"Deux poids deux mesures" pour les ouvrières agricoles africaines en Europe

Pas facile d’être une ouvrière agricole en Europe, c’est ce que pensent plusieurs militants marocains des droits de l’homme. Au micro de Sputnik, ils décrient les difficultés endurées par de nombreuses femmes qui partent à la recherche d’une vie meilleure.
Sputnik
Des femmes marocaines condamnent les conditions soumises par l’Espagne pour pouvoir aller travailler dans les champs de fraises, mais aussi les conditions de travail une fois sur le terrain, a fait savoir le 20 décembre à Sputnik Fatima Bougenbour, militante marocaine des droits de l'homme.
Les droits de ces femmes sont fortement restreints, car elles ne sont pas autorisées à voyager avec leurs enfants mineurs, indique Mme Bougenbour, une habituée de ces voyages, qui a dû laisser ses trois enfants avec sa sœur pour pouvoir partir.
"J’avais du mal à me décider de laisser mes enfants au Maroc, même avec ma sœur, et d'aller travailler. Mais je n'avais pas d'autres options pour gagner une vie décente pour eux. J'ai dû partir, en acceptant les conditions d'entrée de l'Espagne", a-t-elle confié à Sputnik.
Selon elle, les femmes, principalement "des veuves ou des femmes divorcées sans source de revenus", sont dans une situation très difficile puisqu’elles doivent choisir "entre la famine et le travail à l’étranger sans possibilité de voir leurs enfants".

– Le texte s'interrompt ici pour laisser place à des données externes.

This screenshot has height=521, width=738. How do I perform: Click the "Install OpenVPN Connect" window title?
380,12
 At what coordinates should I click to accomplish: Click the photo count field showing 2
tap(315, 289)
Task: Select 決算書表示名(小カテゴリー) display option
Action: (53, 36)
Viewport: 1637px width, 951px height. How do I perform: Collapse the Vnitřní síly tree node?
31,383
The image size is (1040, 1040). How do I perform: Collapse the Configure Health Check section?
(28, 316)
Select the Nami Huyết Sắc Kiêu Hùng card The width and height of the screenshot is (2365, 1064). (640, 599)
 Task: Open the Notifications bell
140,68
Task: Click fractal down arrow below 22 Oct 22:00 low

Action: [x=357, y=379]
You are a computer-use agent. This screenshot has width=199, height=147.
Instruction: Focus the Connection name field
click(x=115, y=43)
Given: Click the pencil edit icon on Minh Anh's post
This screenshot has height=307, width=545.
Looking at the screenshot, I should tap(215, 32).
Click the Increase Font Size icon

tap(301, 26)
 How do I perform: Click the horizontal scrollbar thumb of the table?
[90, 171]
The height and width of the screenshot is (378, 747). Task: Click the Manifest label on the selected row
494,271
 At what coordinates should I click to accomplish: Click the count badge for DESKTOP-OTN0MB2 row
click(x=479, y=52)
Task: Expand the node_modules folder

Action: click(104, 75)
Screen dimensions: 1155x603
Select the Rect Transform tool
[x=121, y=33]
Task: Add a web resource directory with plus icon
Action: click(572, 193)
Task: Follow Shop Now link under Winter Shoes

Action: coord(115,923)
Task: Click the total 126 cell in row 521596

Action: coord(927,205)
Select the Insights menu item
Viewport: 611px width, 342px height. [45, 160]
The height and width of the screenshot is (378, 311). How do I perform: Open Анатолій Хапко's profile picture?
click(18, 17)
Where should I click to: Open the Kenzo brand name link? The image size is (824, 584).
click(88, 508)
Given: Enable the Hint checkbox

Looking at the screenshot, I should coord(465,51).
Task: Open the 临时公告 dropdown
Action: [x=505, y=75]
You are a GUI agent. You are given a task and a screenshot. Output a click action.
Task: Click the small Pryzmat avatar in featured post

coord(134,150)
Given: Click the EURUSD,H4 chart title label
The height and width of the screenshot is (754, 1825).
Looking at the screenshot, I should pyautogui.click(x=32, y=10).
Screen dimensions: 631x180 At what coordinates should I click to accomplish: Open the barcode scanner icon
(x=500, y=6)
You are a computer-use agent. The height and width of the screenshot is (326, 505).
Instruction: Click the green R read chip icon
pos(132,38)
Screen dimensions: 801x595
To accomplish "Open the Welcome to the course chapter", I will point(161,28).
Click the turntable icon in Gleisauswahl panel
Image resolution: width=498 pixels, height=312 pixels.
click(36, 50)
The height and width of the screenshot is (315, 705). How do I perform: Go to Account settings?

Les enfants souffrent en premier lieu

Mohammed al-Tayyib Bouchiba, le coordinateur marocain de l'association Don't Give Up Your Child, et aussi militantmarocain des droits de l'homme, souhaite que les femmes contraintes d'aller travailler dans un autre pays soit protégées.
"Exiger d'une femme qu'elle n'emmène pas ses enfants avec elle lorsqu'elle travaille est totalement contraire au respect des droits de l'homme. Il semble que l'Europe applique une politique de deux poids, deux mesures: elle se préoccupe des droits de l'homme pour la forme, mais met en œuvre des mesures qui vont à l'encontre des droits des femmes et des enfants. De leur côté, les enfants laissés par leur mère dans le royaume sont soumis à d'autres violations des droits. Et ce sont les enfants qui souffrent en premier lieu […]. Il faut trouver une autre solution", a-t-il expliqué à Sputnik.
Il a attiré l’attention sur les enfants en bas âge, qui ne peuvent pas vivre sans leur mère. Or, leurs mères parties en Europe ne parviennent pas à rentrer au Maroc pendant des années.
Par ailleurs, Mme Bougenbour souhaite que les autorités espagnoles respectent les droits fondamentaux des quelque 14.000 travailleuses, et que celles qui travaillent en Espagne depuis environ 12 ans voient leur statut juridique réglé.